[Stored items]

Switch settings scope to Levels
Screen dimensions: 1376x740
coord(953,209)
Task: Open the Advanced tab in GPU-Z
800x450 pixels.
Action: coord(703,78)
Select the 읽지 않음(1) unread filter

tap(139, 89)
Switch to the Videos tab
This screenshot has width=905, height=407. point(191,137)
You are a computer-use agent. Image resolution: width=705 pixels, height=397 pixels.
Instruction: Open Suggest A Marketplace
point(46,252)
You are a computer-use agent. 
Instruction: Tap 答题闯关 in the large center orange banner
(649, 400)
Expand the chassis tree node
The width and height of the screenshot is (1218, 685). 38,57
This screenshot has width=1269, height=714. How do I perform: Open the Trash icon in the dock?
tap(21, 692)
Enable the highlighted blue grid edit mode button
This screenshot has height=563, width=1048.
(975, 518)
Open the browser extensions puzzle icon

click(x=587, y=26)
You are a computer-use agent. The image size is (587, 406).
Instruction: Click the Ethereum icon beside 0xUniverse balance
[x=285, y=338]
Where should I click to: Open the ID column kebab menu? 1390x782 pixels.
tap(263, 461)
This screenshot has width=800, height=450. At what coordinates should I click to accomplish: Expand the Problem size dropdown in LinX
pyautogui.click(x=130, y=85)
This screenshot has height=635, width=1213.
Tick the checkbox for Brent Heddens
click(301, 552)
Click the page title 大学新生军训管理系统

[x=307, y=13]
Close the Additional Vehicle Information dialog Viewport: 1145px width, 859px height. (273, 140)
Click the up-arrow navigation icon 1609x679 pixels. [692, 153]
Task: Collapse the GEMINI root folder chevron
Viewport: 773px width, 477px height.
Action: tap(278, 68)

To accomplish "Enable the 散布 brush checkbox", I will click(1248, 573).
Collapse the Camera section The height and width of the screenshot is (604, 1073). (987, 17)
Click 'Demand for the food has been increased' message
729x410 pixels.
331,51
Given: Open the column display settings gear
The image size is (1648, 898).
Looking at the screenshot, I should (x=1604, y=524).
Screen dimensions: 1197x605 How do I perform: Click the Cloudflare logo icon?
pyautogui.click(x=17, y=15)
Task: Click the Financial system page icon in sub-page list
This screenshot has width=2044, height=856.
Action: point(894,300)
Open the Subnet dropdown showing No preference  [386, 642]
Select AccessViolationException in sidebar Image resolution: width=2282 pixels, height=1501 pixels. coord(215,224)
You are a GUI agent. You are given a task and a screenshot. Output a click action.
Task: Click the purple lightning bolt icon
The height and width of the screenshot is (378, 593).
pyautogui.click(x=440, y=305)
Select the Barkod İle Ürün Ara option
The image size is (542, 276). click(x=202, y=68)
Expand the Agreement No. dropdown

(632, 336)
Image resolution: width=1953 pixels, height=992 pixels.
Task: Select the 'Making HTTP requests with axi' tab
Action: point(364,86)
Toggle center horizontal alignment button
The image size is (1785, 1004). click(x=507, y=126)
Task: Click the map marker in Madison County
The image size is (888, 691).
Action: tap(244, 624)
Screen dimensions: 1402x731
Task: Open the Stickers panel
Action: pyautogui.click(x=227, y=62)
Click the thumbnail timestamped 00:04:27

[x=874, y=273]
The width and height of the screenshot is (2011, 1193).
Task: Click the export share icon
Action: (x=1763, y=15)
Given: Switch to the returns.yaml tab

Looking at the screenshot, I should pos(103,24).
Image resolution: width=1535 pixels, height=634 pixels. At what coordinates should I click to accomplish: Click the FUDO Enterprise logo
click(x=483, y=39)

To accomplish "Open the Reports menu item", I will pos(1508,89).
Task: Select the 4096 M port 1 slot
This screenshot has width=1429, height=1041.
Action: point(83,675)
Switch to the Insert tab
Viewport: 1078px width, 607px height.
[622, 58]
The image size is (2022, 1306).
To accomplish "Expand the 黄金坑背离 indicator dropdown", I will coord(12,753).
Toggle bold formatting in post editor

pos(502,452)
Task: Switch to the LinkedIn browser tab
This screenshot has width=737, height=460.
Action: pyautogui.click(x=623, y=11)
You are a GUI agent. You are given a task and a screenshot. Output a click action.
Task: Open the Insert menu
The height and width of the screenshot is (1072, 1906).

# Brief:
Supply the count of lines in the entries that include "computer", and no other text.

# Exercise solution:
3